Hair: Short, black hair, average quantity and distribution.
Nails: No clubbing, capillary refill < 2 seconds in upper and lower extremities.
Head: Normocephalic, atraumatic, non-tender to palpation throughout.
Ears: Symmetrical and appropriate in size. No lesions, masses or trauma on external ears. No discharge or foreign bodies on external auditory canals AU. TM pearly grey and intact with light reflect in good position AU. Auditory acuity intact to whispered voice AU. Weber midline. Rinne reveals AC > BC AU.
Nose: Symmetrical. No masses, lesions, deformities, trauma or discharge. Nares patent bilaterally, nasal mucosa pink & well hydrated. No discharge noted on anterior rhinoscopy. Septum midline without lesions, deformities, injection or perforation. No foreign bodies.

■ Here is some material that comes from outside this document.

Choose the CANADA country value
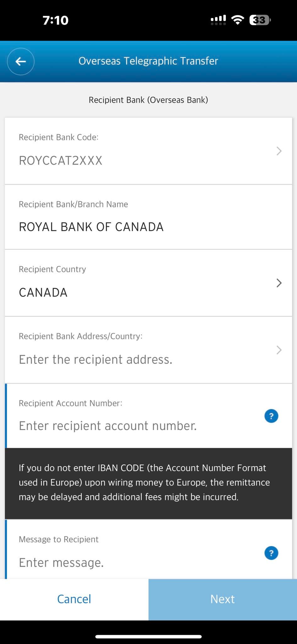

Sinuses: Non tender to palpation and percussion over bilateral frontal, ethmoid and maxillary sinuses.
Mouth/Pharynx-
Lips: Pink, moist, no cyanosis or lesions.
Mucosa: Pink, well hydrated. No masses or lesions noted. No leukoplakia.

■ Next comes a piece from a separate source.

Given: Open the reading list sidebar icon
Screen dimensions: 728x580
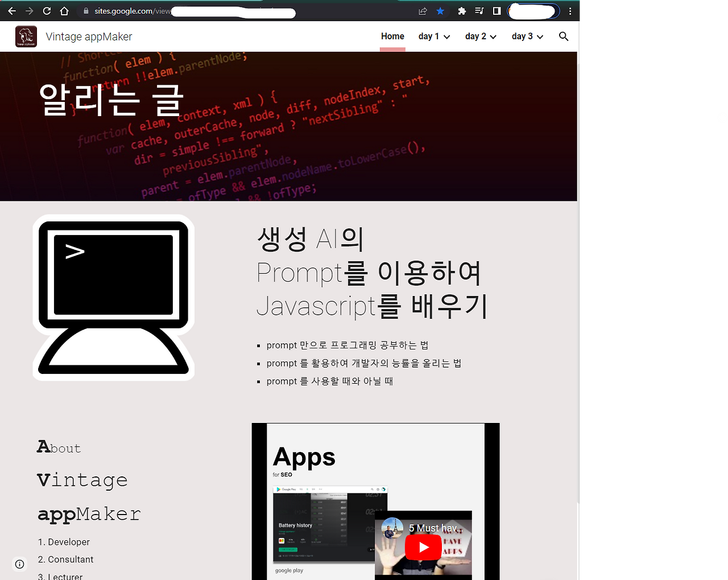Looking at the screenshot, I should coord(496,11).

Palate: Pink, well hydrated. Palate intact with no lesions, masses, scars.
Teeth: Good dentition, no obvious dental caries noted.
Gingivae: Pink, moist. No hyperplasia, masses, lesions, erythema, or discharge.
Tongue: Pink, well hydrated. No masses, lesions or deviation.
Oropharynx: Well hydrated. No injection, exudates, masses, lesions or foreign bodies. Tonsils grade 2 present with no injection or exudate. Uvula pink, no edema or lesions.
Neck: Trachea midline. No masses, lesions, scars, or pulsations noted. Supple; non-tender to
palpation. FROM; no stridor noted. 2+ Carotid pulses, no thrills; bruits noted bilaterally, no cervical adenopathy noted.
Thyroid: Non-tender; no palpable masses; no thyromegaly; no bruits noted.
Eyes: Symmetrical OU. No strabismus, exophthalmos or ptosis. Sclera white, cornea clear, conjunctiva pink.
Visual acuity uncorrected – 20/25 OS, 20/25 OD, 20/25 OU
Visual fields full OU. PERRLA. EOMs intact with no nystagmus
Fundoscopy – Red reflex intact OU. Cup to disk ratio< 0.5 OU. No AV nicking, hemorrhages, exudates or neovascularization OU.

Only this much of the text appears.